The lowering of the cost cap to be introduced in 2021 from the originally-planned $175m to $145 – with plans to reduce that by a further $5m in each of the two following years – that is set to be officially ratified by the FIA today means teams like Red Bull, Mercedes and Ferrari must cut back or redeploy staff.
Speaking in an interview with Formula 1’s Beyond the Grid podcast, Green says there is no need for the team, which will become Aston Martin next year, to expand dramatically to fulfil its race-winning ambitions.
“If you’d have asked that question a year or so ago, you would have said yes but not now, not in the current climate and not with the regulations coming in starting in 2022,” said Green when asked if the team needs to increase to around 800 people in order to win races.

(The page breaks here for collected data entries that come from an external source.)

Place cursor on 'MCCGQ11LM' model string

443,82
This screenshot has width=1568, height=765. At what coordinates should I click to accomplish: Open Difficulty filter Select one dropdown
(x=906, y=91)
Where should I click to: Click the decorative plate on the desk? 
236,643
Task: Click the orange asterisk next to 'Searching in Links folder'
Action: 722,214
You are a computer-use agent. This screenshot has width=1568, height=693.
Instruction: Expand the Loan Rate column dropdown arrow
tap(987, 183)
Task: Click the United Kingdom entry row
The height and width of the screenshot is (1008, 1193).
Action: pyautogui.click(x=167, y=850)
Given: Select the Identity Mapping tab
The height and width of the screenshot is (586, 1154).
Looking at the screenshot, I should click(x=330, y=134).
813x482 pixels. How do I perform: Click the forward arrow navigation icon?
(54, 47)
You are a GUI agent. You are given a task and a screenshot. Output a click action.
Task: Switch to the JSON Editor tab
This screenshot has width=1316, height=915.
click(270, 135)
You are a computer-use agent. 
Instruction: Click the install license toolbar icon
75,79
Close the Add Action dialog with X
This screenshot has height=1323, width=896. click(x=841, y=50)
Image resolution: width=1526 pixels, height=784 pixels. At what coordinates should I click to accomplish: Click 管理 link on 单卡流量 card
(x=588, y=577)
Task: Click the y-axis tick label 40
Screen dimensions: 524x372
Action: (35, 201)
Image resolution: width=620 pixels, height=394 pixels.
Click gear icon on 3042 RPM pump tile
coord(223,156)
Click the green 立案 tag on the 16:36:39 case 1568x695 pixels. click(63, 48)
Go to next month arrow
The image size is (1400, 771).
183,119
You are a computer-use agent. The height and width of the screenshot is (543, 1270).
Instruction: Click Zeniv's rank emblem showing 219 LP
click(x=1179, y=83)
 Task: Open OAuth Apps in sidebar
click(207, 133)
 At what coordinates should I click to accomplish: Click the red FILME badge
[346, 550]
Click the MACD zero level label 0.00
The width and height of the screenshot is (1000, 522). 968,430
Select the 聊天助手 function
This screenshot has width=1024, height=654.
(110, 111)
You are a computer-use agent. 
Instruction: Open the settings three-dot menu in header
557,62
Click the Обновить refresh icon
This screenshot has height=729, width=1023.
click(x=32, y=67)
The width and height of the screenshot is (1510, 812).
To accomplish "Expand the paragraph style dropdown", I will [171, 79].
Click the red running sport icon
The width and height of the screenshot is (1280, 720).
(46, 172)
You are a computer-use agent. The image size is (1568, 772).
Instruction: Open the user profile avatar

“Those teams now are dinosaurs. You’ve got to be small, lean, efficient and I think that’s our strength.
“As far as the financial side of the regulations are concerned, they are coming to us. They’re definitely going to allow us to be able to compete with what used to be big teams because they can’t be big teams anymore.
“They are going to have to come back down, get much closer to our level. We’ve been at this level for a very long time and I think we do a reasonable job at it.
“By no means I’m saying we’re doing the best or couldn’t do better, of course we could, but we have put systems in place and groups in place who know how to work in a cost-driven environment.”
Green added that Racing Point’s expanded factory is not a means for recruiting a massive number of staff to bolster car development – although the team has said that around 100 Aston Martin personnel will also be housed there.
Instead, it is focused on bringing more manufacturing in-house rather than outsourcing it, a process that it spends significantly on and that is slower than it otherwise would be in its current form.
“We’re still not planning to fill it with 900 people, it’s a different strategy,” said Green when asked about the new factory.
“The factory is taking the manufacturing aspect that has always been outside of our control. Being such a small team, we have to outsource a huge amount of manufacturing so we’re having to bring some of that in house so we can we can shorten the lead time.
“With a blank sheet of paper, knowing what the rules are now and how we need to operate, we are in the ideal position to design ourselves a factory that is absolutely custom built and designed for the new era of Formula 1.”
Green also believes the decision to put back F1’s new technical regulations, originally slated for 2021, to the following year is an advantage for Racing Point.
Not only does this give the team more time to get its new factory up and running as it ramps up, but it also gives it two seasons running its current ‘Pink Mercedes’ that it hopes will prove to be a competitive car.
“I think it helps us,” he said of the delaying of the rules. “We’d made the decision that we were going to try and make 2020 our ‘performant’ year at the cost of 2021 at the time.
“We knew lots of other teams had set their bias a lot more towards the 2021 regulations and we made the decision with a view to where we can catch up in the 2021 regulations – we can just be fast followers.”
“Now we’re in a situation where the car that we thought may only be good for one season is going to do two.”